Metalation states versus enzyme activities of Cu, Zn-superoxide dismutase probed by electrospray ionization mass spectrometry.

Cu, Zn-superoxide dismutase (SOD-1), an enzyme that catalyzes the disproportionation reaction of superoxide to produce oxygen and hydrogen peroxide, thereby protecting cells from oxidative stress, is a homodimer that coordinates one copper and one zinc ion per monomer. Cu (2+) and Zn (2+) ions play important roles in enzyme activity and structural stability, respectively.
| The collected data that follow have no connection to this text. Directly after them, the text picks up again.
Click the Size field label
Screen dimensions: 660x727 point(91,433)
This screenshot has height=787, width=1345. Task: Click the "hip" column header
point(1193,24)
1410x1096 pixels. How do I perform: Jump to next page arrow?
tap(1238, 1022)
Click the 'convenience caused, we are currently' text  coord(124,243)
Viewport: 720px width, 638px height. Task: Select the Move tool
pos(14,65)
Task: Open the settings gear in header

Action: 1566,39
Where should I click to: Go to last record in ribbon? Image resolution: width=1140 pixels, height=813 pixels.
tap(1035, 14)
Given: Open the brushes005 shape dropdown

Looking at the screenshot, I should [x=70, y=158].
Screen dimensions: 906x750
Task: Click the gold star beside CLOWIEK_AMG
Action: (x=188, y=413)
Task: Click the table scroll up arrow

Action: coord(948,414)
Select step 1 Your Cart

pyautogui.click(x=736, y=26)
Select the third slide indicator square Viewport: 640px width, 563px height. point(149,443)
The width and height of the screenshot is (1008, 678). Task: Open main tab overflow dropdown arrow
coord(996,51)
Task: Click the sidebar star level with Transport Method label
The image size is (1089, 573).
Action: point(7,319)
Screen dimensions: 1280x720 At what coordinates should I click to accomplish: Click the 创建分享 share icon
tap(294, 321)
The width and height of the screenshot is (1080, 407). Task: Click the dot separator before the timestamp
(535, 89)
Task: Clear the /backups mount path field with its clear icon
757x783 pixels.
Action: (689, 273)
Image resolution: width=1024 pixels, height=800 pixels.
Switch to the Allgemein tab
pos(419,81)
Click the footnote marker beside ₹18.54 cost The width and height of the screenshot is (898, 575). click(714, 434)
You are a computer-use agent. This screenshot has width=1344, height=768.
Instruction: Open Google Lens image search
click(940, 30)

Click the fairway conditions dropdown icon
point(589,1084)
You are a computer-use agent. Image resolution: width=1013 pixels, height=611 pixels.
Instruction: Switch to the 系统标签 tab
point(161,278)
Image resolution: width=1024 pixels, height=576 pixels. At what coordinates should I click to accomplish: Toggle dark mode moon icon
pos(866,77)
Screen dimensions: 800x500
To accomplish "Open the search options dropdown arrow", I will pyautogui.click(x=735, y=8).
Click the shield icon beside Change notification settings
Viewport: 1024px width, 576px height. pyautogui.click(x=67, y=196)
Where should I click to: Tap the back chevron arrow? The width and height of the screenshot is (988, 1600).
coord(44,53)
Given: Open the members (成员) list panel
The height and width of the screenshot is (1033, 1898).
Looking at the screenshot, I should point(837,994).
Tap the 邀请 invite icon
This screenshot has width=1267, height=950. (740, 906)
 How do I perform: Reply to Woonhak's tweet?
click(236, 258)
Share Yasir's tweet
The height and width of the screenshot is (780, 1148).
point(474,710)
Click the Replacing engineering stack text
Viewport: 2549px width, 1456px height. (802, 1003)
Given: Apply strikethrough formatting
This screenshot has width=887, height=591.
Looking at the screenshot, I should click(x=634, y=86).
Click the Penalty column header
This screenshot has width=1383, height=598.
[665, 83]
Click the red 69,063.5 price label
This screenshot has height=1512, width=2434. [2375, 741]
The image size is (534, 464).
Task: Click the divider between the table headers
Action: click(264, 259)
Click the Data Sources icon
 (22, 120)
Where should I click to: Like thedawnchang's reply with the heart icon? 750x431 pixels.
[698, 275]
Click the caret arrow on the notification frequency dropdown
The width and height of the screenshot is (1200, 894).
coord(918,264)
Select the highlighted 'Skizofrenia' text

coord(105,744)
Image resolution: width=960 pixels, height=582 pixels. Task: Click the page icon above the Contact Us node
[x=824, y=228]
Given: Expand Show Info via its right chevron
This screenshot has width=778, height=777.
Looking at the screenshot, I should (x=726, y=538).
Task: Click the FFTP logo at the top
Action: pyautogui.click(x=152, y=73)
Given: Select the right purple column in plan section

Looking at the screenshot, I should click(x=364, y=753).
In addition, dimer formation is also essential for fulfilling the function of SOD-1. We here report on the reconstitution and enzyme activities of several metalation states of SOD-1 (Cu 4-, Cu 3Zn-, and Cu 2Zn 2-homodimers). Each metalation state of the reconstituted SOD-1 could be unambiguously differentiated by electrospray ionization mass spectrometry, the metal ions of which had been completely replaced by 99 atom % (63)Cu and (68)Zn stable isotopes. It was found that (1) the Cu 4-dimer possessed 84% of the activity of the native enzyme, (2) the Cu-site resisted being coordinated with Zn (2+) ions while the Zn-site could be bound with Cu (2+) ions, and (3) the simultaneous addition of the Cu (2+) and Zn (2+) ions to generate a fully metalated form produced the multiply metalated SOD-1 (Cu 4-, Cu 3Zn-, and Cu 2Zn 2-dimers), which were clearly distinguishable from one another by the use of the stable isotopes, while the sequential addition of Zn (2+) followed by the Cu (2+) ion predominantly produced a Cu 2Zn 2-dimer comparable to the native enzyme.